** Opening Extracted data block **

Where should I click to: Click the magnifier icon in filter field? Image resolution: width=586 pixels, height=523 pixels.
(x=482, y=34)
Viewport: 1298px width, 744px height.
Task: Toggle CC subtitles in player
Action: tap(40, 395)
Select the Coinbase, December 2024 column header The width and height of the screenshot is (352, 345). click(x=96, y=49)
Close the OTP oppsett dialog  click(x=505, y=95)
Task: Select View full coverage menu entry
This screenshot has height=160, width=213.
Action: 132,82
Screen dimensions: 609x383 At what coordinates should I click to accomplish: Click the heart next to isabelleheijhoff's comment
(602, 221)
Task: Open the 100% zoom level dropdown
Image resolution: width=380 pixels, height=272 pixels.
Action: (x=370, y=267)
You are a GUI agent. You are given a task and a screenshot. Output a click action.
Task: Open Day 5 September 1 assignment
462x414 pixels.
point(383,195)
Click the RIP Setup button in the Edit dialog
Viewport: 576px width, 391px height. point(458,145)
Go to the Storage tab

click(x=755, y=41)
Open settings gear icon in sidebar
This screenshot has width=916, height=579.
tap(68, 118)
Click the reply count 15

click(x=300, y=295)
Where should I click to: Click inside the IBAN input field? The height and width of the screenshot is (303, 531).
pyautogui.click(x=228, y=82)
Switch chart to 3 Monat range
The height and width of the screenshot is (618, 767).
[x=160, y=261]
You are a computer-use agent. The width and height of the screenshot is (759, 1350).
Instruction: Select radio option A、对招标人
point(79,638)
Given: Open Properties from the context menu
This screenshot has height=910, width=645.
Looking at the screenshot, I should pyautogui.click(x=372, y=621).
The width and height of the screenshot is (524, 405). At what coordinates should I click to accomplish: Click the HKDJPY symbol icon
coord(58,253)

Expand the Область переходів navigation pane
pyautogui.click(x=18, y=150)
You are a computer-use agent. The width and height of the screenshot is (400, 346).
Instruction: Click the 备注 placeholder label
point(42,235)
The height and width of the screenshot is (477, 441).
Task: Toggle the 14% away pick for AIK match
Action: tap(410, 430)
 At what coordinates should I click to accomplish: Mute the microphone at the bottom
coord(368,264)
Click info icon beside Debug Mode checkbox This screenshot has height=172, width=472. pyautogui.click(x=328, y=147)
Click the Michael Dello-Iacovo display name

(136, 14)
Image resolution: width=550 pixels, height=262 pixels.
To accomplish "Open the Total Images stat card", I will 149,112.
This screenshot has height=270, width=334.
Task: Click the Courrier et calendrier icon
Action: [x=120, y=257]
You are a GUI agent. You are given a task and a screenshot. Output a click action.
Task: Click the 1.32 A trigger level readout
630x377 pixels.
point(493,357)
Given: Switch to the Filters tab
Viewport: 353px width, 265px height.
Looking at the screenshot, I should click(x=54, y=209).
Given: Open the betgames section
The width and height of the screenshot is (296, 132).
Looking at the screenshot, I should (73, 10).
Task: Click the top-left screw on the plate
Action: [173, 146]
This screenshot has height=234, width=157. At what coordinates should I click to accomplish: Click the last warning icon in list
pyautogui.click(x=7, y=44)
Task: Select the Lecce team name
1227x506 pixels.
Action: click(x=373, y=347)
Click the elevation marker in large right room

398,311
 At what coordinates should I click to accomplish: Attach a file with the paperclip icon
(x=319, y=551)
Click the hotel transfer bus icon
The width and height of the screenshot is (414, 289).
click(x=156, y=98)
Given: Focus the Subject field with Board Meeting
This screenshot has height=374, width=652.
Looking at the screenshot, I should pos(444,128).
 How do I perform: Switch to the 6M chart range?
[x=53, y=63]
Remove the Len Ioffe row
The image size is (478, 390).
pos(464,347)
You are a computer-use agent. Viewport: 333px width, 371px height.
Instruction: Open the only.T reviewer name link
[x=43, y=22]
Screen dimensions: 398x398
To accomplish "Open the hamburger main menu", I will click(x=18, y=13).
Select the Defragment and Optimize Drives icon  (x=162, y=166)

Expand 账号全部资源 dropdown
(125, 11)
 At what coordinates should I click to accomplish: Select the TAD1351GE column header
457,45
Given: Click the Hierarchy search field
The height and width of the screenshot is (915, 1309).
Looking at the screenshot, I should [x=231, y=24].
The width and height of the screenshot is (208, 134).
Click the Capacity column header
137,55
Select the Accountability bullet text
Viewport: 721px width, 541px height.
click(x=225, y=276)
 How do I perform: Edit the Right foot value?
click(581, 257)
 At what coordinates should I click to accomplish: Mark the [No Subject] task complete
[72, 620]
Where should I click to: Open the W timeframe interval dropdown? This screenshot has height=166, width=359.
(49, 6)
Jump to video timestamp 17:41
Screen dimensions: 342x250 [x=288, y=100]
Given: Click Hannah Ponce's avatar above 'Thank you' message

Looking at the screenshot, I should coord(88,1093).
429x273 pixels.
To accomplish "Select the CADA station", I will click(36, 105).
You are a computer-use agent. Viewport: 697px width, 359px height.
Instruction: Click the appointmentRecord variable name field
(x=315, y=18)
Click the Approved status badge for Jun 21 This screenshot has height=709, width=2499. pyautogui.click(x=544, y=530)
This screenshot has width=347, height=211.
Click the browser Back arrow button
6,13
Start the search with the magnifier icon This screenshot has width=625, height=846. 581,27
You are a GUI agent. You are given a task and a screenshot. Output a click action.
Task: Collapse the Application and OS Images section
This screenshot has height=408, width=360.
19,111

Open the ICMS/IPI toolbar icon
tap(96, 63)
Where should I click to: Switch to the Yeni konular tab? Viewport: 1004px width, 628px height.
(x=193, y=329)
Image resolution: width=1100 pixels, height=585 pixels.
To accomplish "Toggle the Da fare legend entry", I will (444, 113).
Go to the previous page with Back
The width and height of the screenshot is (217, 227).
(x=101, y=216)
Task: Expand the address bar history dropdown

** Closing Extracted data block **

Show every line above in which the word "section" occurs.

* [Reply]:
Given: Open the betgames section
Task: Collapse the Application and OS Images section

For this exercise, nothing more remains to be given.